Tech companies have insisted that building in any kind of guaranteed access for the government would breach consumer privacy and build weaknesses into the technology that would allow criminals to hack into devices just as easily as law enforcement.
Law enforcement sources argue that Snowden’s revelations led terrorists and criminals to go dark and move to encrypted devices, intensifying the need for companies to cooperate with police.
...The White House has sided with technology companies, saying last month it would not pursue legislation requiring firms to give law enforcement access to encrypted data.
“There shouldn’t be venom” between law enforcement and Silicon Valley, [FBI Director Comey] said during a House Intelligence Committee hearing in September. “We should all care about the same thing.”
...Some believe that if the attacks on Paris don’t change the dynamic, nothing will.
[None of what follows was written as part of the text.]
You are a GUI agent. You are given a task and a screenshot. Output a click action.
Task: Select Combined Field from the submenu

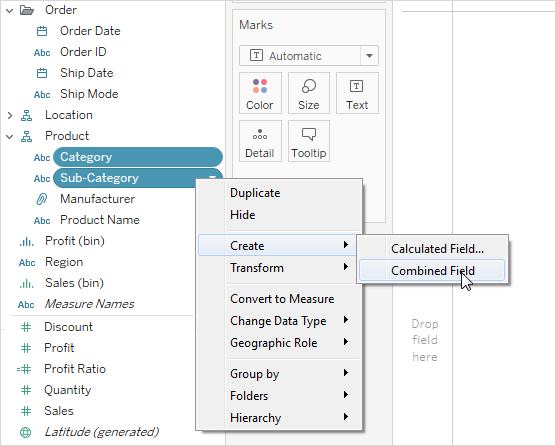[432, 271]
http://thehill.com/policy/cybersecurity/260537-feds-fight-to-end-phone-secrecy-after-paris-attacks
-------------------
Is Director Comey right that tech companies and government security agencies should care about the same thing?
The Paris attacks were horrific, but I question logic of compromising our individual privacy and security, both social and financial. The French are in shock, but to borrow a phrase from a comment I saw at another site, Americans have the constant background noise of mass shootings, so the Paris event doesn't evoke in us the terror felt by the French.
8 comments:
Tough call, but I side with privacy. The terrorists will always find and already have a way to avoid detection anyhow, and we will just be left with no privacy and no better security. Similar to gun control where only the law abiding have to jump through hoops.
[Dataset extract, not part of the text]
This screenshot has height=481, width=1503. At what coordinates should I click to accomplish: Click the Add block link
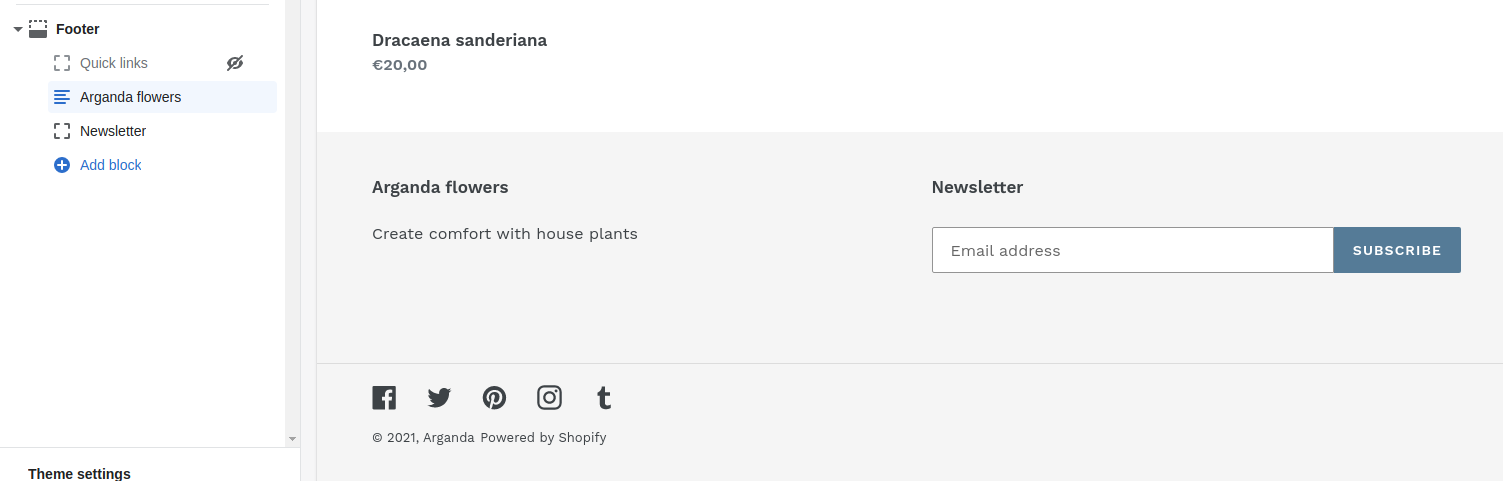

Encryption is just math. They can't outlaw math.
The classic paper (1929) is Cryptography in an Algebraic Alphabet
pdf
The issue is we've seen how that kind of data access can be abused.
ThinkProgress spent the last 24 hours trying to tell everyone, "but most of the attackers where French, not Syrian". I wonder if ThinkProgress will spend anytime noting that the attackers used unencrypted SMS text for coordination?
rh, you show-off :)
Interesting, Leland, I hadn't heard that.
AT&T was the clear winner in all of this. Their government cooperation allowed them to cash in their multi-billion dollar deal with the Dish network and have the government FCC/SEC/FTC bureau-weenies approve it with hardly a blink.